By: Nash Jenkins

Goodreads description:
Prep meets The Secret History in this sprawling debut novel about a tragic scandal at an American prep school, told in the form of a literary investigation through a distinctly millennial lens
When Foster Dade arrives at Kennedy, an elite boarding school in New Jersey, the year is 2008. Barack Obama begins his first term as president; Vampire Weekend and Passion Pit bump from the newly debuted iPhone; teenagers share confidences and rumors over BlackBerry Messenger and iChat; and the internet as we know it is slowly emerging from its cocoon. So, too, is Foster emerging—a transfer student and anxious young man, Foster is stumbling through adolescence in the wake of his parents’ scandalous divorce. But Foster soon finds himself in the company of Annabeth Whittaker and Jack Albright, the twin centers of Kennedy’s social gravity, who take him under their wing to navigate the cliques and politics of the carelessly entitled.

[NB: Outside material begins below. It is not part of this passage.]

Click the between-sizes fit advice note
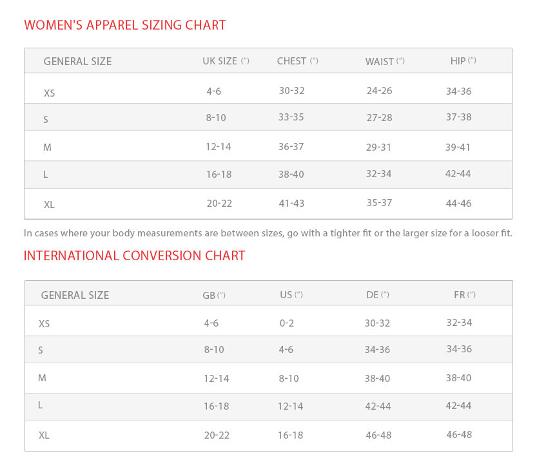The image size is (537, 476). (268, 233)
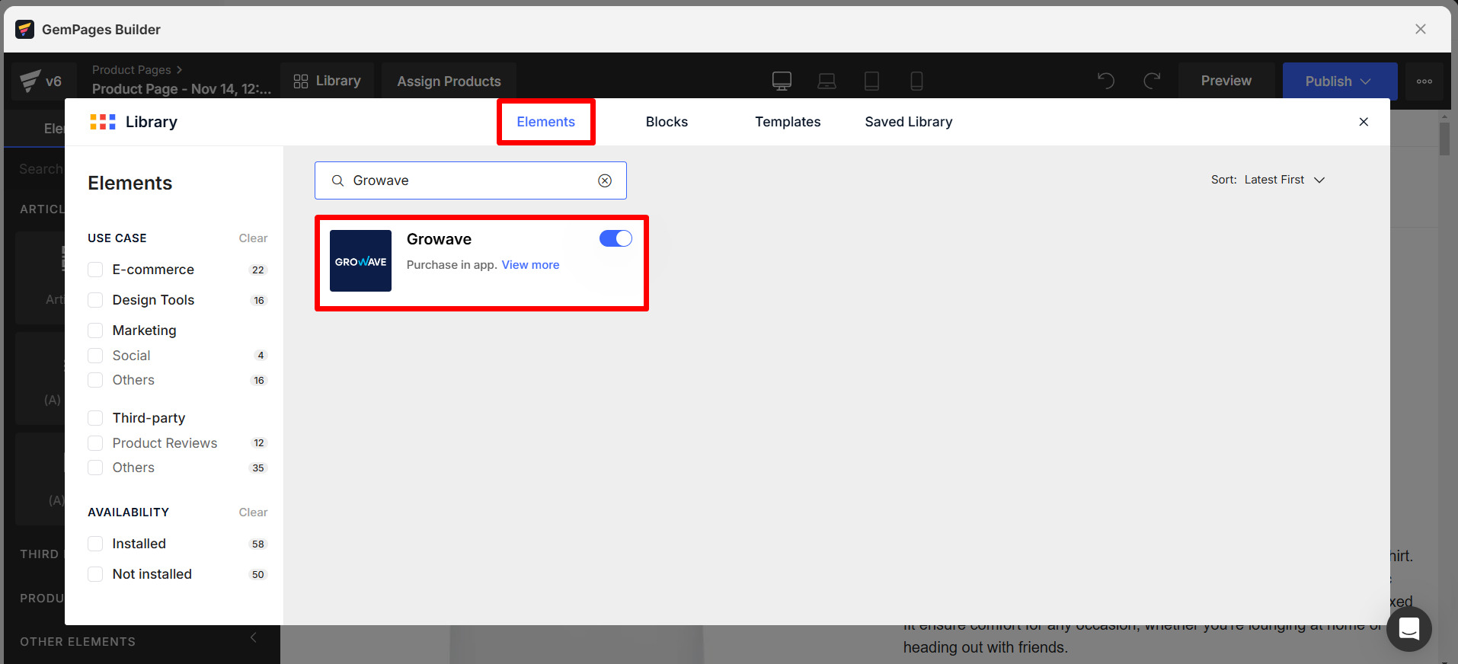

Eighteen months later, Foster will be expelled, following a tragic scandal that leaves Kennedy and its students irreparably changed. When our nameless narrator inherits Foster’s old dorm room, he begins an epic yearslong investigation into what exactly happened. Through interviews with former classmates, Foster’s blog posts, playlists, and text archives, and the narrator’s own obsessive imagination, a story unfurls—Foster’s, yes, but also one that asks us who owns our personal narratives, and how we shape ourselves to be the heroes or villains of our own stories.
Foster Dade Explores the Cosmos is about privilege and power, the pitfalls of masculinity and its expectations, and, most distinctly, how we create the mythologies that give meaning to our lives. With his debut novel, Nash Jenkins brilliantly captures the emotional intensities of adolescence in the dizzying early years of the twenty-first century.
Helen says: 🤓🤓🤓🤓 1/2
Well this woke me from my reading slump! I needed it after not really connecting with our book choices in May. I am obsessed with this book. I love contemporary fiction and I love books that take place at prep schools. I have never read a book with such keen observational description. It gets a little dark in the second half – resembling a mixture of Bret Easton Ellis (for whom he pays homage) and John Irving novels. You may need to skim some parts – lots of gratuitous teen sex 🫣 . Keep reading though! I don’t want to give anything away, but my takeaway from this book is the old adage – don’t put anything in writing you wouldn’t want the world to know when you are dead. Side note, Nash Jenkins must have scored an 800 on his verbal. His vocabulary is astounding! As my friend Claire Parker said, “His command of the English language is strong”….and that is putting it mildly. I can’t wait to read his next book!
Holly says: 🤓🤓🤓🤓
Sex (alone and in partnerships), Drugs (lots of them) & Rock ‘n Roll (in the form of Ipod playlists) – and angst, lots and lots of angst. I am not sure where to begin, so I’ll start at the end. I thought the last 150 pages of this book were absolutely spectacular! Very moving and quite a surprise. People are talking about this epic first novel from hometown author, Nash Jenkins, and there are lots of different voices, but one consensus is, poor Foster Dade. You will ache for him. He just experiences some awful things and gets caught up in things he cannot control or chooses not to control as he navigates a complicated prep school social scene – he is only 15 after all! This is not an easy read, but I bet you will be compelled to keep turning the pages – and there are a lot of them. This is really an amazing first novel by Nash, who I will now refer to as “boy genius” because I think this book could only come from a brilliant mind – and at such a young age it is astounding. If you read this one, you won’t forget it.